### MATERIAL SUPPLIED:
..............................

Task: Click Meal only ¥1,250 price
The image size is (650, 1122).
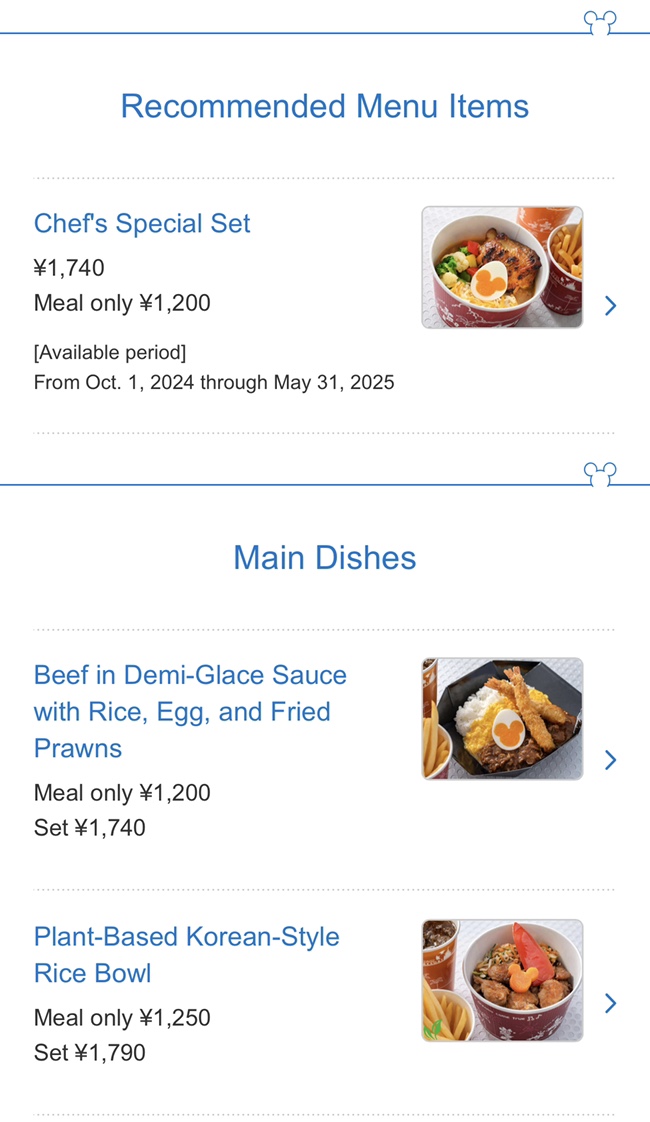Action: click(x=122, y=1018)
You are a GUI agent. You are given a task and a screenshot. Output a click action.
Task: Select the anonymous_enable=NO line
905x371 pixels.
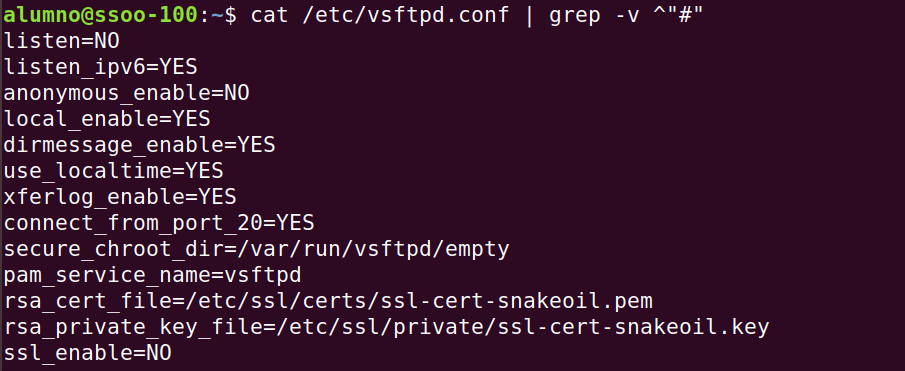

..............................

### ABOUT THIS EXERCISE:
Would you set down the listing exactly, omitting pictures?

### REPLY TO THE EXERCISE:
Task: Click Meal only ¥1,250 price
The image size is (650, 1122).
Action: click(x=122, y=1018)
You are a GUI agent. You are given a task and a screenshot. Output a click action.
Task: Select the anonymous_enable=NO line
905x371 pixels.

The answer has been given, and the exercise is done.